* YOUR ASSIGNMENT: Can you pull out each line of the data below that includes the word "dialog"?

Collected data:
++++++
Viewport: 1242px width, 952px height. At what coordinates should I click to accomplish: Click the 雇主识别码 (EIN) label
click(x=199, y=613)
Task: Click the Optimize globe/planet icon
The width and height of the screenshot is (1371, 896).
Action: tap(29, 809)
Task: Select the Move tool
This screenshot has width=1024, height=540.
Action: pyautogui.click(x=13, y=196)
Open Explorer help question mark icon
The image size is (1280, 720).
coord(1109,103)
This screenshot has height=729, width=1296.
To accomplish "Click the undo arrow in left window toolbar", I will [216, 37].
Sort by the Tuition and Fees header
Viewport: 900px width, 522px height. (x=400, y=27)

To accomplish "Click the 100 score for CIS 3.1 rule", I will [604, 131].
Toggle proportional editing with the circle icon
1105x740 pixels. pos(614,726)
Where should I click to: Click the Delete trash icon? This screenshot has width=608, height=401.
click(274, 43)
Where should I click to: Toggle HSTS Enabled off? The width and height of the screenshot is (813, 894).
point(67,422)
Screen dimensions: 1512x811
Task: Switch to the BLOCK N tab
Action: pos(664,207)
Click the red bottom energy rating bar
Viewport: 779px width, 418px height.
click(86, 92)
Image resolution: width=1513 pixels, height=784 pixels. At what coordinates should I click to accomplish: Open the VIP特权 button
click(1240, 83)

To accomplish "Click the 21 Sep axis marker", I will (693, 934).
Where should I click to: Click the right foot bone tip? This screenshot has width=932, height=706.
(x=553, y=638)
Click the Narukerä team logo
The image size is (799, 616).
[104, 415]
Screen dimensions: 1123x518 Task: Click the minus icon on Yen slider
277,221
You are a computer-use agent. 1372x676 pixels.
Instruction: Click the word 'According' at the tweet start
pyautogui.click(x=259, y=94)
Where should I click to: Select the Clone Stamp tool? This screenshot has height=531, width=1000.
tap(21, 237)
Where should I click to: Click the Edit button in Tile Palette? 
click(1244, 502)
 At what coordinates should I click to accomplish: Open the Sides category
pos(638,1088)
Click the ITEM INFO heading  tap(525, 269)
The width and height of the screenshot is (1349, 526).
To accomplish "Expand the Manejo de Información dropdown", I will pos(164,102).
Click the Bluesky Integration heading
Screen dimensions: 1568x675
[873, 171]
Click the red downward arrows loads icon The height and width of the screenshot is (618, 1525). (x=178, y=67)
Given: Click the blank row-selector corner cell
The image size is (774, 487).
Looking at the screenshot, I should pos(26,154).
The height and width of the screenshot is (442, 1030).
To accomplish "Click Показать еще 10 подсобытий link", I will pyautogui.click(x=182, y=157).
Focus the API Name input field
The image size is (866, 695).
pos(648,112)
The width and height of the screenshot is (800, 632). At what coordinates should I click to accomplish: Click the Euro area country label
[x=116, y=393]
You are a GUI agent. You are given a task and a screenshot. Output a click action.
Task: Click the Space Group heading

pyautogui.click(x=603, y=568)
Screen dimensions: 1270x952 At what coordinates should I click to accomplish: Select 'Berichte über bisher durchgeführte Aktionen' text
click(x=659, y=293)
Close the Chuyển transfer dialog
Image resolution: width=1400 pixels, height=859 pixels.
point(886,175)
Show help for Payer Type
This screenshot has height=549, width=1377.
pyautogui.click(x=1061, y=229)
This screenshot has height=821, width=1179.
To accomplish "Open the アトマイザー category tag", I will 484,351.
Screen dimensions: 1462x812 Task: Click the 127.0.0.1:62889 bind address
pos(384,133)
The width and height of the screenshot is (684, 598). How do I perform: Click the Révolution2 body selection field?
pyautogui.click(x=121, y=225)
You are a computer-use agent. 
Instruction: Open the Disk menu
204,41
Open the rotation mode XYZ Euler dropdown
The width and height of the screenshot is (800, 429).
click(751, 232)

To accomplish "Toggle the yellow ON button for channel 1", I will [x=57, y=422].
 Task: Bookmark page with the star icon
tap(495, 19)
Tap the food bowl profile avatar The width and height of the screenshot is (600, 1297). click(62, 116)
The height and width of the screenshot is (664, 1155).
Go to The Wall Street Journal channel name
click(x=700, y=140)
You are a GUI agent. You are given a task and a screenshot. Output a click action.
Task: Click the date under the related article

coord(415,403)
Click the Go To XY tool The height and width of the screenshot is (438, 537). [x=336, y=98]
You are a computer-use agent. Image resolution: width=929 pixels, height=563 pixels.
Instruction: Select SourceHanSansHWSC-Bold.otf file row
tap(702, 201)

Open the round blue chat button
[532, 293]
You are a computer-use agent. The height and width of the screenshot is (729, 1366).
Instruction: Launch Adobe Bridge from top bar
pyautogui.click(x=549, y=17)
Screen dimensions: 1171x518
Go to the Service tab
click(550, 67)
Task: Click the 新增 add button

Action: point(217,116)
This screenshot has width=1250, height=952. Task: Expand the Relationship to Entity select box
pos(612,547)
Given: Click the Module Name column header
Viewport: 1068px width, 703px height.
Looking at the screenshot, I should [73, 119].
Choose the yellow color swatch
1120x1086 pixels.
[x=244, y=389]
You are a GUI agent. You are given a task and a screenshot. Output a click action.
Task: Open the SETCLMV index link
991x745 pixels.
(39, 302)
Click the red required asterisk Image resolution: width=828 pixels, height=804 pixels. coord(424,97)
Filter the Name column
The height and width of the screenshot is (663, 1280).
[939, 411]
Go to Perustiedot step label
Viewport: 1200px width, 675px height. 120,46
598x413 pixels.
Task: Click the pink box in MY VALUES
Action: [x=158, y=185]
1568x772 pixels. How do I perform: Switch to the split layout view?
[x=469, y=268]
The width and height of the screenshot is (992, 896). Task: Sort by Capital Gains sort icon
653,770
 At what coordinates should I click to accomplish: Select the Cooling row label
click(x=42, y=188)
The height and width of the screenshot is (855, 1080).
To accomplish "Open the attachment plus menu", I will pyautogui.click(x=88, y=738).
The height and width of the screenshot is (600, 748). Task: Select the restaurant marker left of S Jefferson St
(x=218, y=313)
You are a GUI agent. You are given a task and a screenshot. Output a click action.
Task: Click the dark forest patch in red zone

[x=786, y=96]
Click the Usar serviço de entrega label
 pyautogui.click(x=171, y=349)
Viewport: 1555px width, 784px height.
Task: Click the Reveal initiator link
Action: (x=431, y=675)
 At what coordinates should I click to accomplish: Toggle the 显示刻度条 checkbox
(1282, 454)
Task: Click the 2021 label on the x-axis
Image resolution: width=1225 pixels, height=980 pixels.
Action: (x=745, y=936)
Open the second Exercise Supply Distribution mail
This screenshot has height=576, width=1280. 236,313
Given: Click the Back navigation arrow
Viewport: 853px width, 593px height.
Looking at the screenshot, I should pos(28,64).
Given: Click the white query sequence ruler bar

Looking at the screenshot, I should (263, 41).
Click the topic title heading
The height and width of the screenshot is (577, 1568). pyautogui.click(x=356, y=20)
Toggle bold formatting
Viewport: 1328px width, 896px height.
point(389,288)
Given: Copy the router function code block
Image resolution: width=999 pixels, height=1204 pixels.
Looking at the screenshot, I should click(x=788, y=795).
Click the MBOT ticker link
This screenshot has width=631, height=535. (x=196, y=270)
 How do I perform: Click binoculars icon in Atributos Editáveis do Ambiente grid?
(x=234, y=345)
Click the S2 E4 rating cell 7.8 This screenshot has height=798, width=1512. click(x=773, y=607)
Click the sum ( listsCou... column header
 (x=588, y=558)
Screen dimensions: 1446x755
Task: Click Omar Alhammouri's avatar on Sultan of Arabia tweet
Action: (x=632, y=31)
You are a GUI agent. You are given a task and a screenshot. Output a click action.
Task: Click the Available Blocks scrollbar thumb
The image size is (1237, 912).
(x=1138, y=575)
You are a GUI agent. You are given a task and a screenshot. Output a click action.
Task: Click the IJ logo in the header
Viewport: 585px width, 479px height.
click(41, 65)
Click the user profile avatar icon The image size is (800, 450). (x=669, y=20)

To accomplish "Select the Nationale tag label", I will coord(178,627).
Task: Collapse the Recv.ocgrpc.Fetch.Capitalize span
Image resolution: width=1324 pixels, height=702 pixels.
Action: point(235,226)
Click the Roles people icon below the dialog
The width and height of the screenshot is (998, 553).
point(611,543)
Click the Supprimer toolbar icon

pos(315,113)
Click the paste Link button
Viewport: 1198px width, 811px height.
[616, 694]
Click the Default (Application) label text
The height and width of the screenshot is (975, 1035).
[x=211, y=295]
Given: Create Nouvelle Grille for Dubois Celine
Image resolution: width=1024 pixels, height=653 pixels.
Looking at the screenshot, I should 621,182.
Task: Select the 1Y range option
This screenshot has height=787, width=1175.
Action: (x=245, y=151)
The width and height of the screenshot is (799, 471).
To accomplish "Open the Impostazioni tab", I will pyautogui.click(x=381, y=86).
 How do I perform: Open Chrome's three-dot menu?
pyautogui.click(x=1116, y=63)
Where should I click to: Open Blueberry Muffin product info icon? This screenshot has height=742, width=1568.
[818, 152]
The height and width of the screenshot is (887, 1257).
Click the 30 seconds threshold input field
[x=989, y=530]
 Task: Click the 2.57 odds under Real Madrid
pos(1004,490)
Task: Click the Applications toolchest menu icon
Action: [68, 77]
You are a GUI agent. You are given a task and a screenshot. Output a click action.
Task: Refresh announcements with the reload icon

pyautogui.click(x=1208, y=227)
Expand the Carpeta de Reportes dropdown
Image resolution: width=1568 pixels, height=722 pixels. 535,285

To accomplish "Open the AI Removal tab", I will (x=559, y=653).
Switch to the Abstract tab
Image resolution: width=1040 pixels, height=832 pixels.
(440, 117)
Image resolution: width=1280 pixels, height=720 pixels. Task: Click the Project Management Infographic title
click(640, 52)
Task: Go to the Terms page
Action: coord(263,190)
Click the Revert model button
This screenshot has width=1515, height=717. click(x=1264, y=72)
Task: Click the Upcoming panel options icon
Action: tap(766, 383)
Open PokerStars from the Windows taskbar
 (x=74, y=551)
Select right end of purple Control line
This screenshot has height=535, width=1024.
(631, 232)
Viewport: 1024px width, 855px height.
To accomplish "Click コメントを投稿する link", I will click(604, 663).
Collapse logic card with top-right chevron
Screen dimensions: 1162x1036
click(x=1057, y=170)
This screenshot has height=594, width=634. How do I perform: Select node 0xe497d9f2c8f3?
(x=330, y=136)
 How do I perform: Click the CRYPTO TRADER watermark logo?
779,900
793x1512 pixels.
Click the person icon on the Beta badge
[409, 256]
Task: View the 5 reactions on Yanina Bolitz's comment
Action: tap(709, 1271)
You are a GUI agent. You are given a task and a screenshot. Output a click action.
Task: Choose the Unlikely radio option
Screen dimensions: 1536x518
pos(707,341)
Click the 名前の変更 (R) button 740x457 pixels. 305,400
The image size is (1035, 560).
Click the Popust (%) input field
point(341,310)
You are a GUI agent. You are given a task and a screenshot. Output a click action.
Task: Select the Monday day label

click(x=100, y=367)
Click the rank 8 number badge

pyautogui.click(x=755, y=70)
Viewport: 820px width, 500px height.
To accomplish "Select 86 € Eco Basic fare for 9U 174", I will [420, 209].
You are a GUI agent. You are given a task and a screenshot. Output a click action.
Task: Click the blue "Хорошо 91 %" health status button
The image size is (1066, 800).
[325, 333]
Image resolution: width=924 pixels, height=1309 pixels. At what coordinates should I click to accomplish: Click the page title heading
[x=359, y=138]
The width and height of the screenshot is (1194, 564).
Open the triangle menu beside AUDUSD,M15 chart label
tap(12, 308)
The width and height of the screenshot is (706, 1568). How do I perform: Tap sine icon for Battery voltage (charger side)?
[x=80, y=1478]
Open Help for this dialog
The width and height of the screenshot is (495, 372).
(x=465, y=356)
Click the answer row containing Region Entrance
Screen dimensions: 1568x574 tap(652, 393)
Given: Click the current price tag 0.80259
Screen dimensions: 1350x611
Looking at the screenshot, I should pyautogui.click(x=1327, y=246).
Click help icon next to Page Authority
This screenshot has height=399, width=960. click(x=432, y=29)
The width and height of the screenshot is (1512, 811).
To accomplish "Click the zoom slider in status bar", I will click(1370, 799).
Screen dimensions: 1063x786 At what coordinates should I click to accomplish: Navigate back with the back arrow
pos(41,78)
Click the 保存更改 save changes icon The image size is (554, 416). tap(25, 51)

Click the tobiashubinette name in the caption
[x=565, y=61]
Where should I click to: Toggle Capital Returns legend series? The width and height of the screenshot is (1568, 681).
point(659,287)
++++++
* TASK RESPONSE:
Close the Chuyển transfer dialog
Click the Roles people icon below the dialog
Open Help for this dialog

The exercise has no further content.